Papain exerts an anti-atherosclerosis effect with suppressed MPA-mediated foam cell formation by regulating the MAPK and PI3K/Akt-NF-κB pathways.

BACKGROUND

Papain possesses a potential anti-atherosclerosis (AS) effect. This study aimed to explore the inhibitory effects of papain on the monocyte-platelet aggregates (MPAs)-mediated production of foam cells and AS .

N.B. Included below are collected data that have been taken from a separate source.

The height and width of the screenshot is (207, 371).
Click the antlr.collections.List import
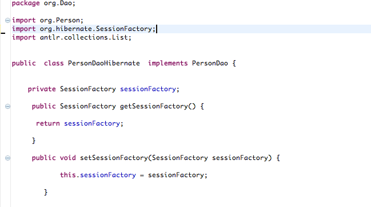coord(85,37)
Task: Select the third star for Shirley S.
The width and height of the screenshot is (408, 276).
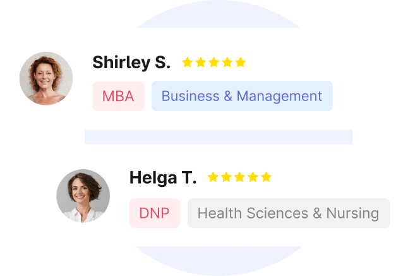Action: [214, 63]
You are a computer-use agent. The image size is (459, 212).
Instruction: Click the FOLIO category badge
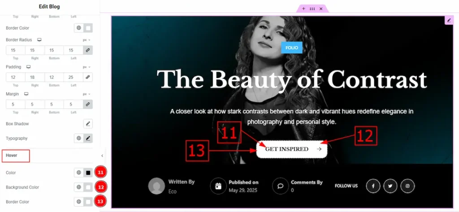point(291,48)
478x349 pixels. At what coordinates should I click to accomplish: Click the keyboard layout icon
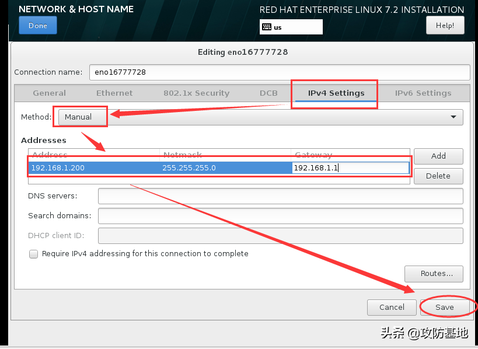pyautogui.click(x=266, y=27)
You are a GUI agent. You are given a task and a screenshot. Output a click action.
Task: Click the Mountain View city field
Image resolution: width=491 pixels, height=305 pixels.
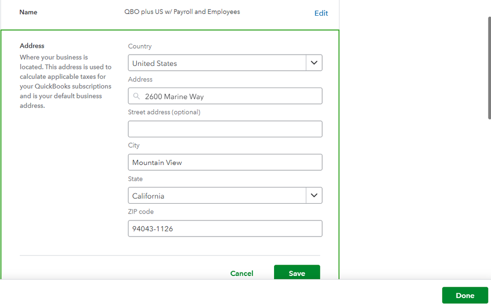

RESEARCH DESIGN AND METHODS

THP-1 cells were treated by platelet, papain, nuclear factor-κB (NF-κB) inhibitor or activator. An AS rat model was treated with papain. The THP-1 cells, macrophages, and foam cells were detected, and CD36, CD11b and CCR2 (macrophages) and CD14 and CD41 (MPAs) were measured. The levels of inflammatory factors, lipoprotein, and MAPK and PI3K/Akt -NF-κB pathways proteins were determined. Finally, injury of the thoracic aorta of AS rats was observed.

RESULTS

Papain reduced macrophage production, lipid accumulation, and foam cell formation and downregulated the expression of monocyte chemoattractant protein 1 (MCP-1), prostaglandin E2 (PGE2), and cyclooxygenase 2 (COX2), and that of p38, JNK, Akt, and p65. Moreover, NF-κB activator could reversed the inhibitory effects of papain. Similarly, papain alleviated aortic smooth muscle hyperplasia, lipid droplet accumulation, and collagen diffusion and inhibited the expression of inflammatory factors and p38, JNK, Akt, and p65 .

CONCLUSIONS

Papain inhibited MPA-induced foam cell formation by inactivating the MAPK and PI3K/Akt-NF-κB pathways, thereby exerting an anti-AS effect.